Monsieur le président, monsieur le ministre, mes chers collègues, avec l’examen de cette proposition de loi à l’initiative de nos collègues socialistes, cette assemblée a connu, pendant quelques heures, un regain d’intérêt pour la politique d’aménagement du territoire. (Applaudissements sur quelques bancs du groupe SRC.) Ce débat m’interpelle tout particulièrement en tant qu’élu rural d’un territoire qui exprime, comme beaucoup d’autres, tous les potentiels et toute la diversité des campagnes françaises.
Même si, à mon sens, cette proposition ne va pas assez loin dans la démonstration des effets des politiques libérales conduites aux niveaux international et européen, avec comme corollaire la mise en concurrence des territoires entre eux, et qu’elle peut paraître incomplète sur certains points, elle a le mérite de renouer avec un discours volontariste.
La disparition récente du ministre de l’aménagement rural a été le point d’orgue du désengagement de la majorité envers l’espace rural. Depuis trop longtemps, les campagnes de France ne sont plus perçues comme une chance, mais comme un fardeau. Bien sûr, pour faire bonne figure, on vient régulièrement les « visiter » lors d’incursions héliportées aussi éphémères que tapageuses.
Bien sûr, on s’adresse à leurs habitants avec des discours bucoliques plein de compassion, voire infantilisants.
Depuis bientôt dix ans, la droite a-t-elle fait autre chose que d’appliquer à ces territoires son discours fataliste et sa cartographie négative ? Depuis dix ans, qu’a-t-on fait de plus que de tenir un discours incantatoire sur les mérites qu’ils pourraient tirer de leur inscription dans la compétition internationale ? Rien !
Il n’était que d’entendre, jeudi dernier, certains députés de la majorité claironner encore sur les immenses bienfaits pour les ruraux, ici de la fermeture d’une maternité, là de l’immense progrès consécutif à la transformation d’un bureau de poste en point de contact, là-bas de la suppression d’une école pour mieux servir l’intérêt des élèves. Quelle mascarade !
La cure d’austérité que, en bons praticiens libéraux, vous imposez au pays ne fait pas dans le détail sur les territoires les plus fragiles. Et la pommade sémantique de M. le ministre n’apaise en rien le malaise grandissant qui s’est exprimé avec force dans tout le pays lors des élections cantonales.
Chers collègues de la majorité, votre politique de déménagement territorial est d’autant plus néfaste qu’elle méprise profondément l’humain. D’ailleurs, vos réponses aux interpellations de mes collègues socialistes vont toutes dans la même direction : il suffirait de donner quelques mégaoctets supplémentaires, quelques points de visioconférence pour faire une grande politique d’aménagement rural.

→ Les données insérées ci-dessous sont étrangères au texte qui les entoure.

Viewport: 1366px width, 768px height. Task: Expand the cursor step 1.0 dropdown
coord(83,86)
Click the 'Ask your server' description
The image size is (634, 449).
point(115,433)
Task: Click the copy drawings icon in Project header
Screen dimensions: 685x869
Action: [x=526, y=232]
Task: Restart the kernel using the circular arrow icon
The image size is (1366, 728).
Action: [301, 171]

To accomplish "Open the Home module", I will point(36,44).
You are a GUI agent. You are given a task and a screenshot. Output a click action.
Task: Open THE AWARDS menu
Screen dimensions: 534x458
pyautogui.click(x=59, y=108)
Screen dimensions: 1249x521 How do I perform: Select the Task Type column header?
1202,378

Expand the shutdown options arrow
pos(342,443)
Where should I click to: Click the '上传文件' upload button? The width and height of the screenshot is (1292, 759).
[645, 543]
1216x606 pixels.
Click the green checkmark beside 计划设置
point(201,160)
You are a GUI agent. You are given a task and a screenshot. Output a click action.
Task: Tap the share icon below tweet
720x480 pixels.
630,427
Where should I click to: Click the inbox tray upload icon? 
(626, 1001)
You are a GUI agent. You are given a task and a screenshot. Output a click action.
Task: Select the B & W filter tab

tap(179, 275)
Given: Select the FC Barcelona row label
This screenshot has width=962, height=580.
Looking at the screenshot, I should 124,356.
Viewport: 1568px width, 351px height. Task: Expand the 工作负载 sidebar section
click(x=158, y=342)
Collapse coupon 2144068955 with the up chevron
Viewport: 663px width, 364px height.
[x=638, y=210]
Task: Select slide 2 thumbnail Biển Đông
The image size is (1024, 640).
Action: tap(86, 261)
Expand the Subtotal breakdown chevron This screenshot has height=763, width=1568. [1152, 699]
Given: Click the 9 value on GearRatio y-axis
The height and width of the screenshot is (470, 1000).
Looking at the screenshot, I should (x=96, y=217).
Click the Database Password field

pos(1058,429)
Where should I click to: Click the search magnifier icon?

Ce saupoudrage dérisoire montre combien le Gouvernement a fait le choix de la compétition contre la solidarité, de la compétitivité contre la coopération, du froid pragmatisme de la rentabilité contre l’impérieux retour de la chaleur humaine et du lien social. (Exclamations sur les bancs des groupes UMP et NC.)
En disant cela, je pense à tous ceux qui, depuis des années, ont analysé les mutations de l’espace rural, ont pointé ses besoins spécifiques, ses ressources indéniables et la nécessité d’un volontarisme politique à même de porter un renouveau de civilisation pour toute la ruralité. Je pense aux perspectives novatrices que portaient les propos du célèbre géographe Bernard Kayser lorsque, dans les années quatre-vingt-dix, il soulignait les occasions qu’offraient ces campagnes, lorsqu’il parlait de « renaissance rurale » pour peu que l’on se donne les moyens politiques de « réinvestir les campagnes ».
Nous ne cessons de nous éloigner chaque jour de ces plaidoyers pour une ruralité vivante, riche de ses initiatives locales, de ses capacités d’innovation sociale, pour une simple et bonne raison : le volontarisme et la solidarité territoriale qu’ils impliquent ont été jetés aux oubliettes avec la RGPP, la casse des services publics, la réforme territoriale, l’assèchement des moyens aux collectivités. (Protestations sur plusieurs bancs des groupes UMP et NC.)
Monsieur le ministre, je vous le dis en toute franchise : votre politique d’aménagement du territoire pour l’espace rural est simple à décrire : c’est l’absence de politique. Nous pourrions presque, en écho négatif au titre de l’ouvrage collectif de Kayser publié en 1996, Ils ont choisi la campagne, retracer dix ans d’abandon politique de l’espace rural sous le titre : Ils ont lâché les campagnes. Quant au discours récurrent sur l’indispensable recherche de compétitivité, il ne convainc plus personne.
C’est pourquoi, mes chers collègues, je vous invite, comme les députés communistes et du parti de gauche et l’ensemble du groupe GDR, à voter ce texte, d’abord en signe de rejet de cette politique d’abandon, mais aussi comme un signe de volontarisme retrouvé pour les campagnes de France. (Applaudissements sur les bancs des groupes GDR et SRC.)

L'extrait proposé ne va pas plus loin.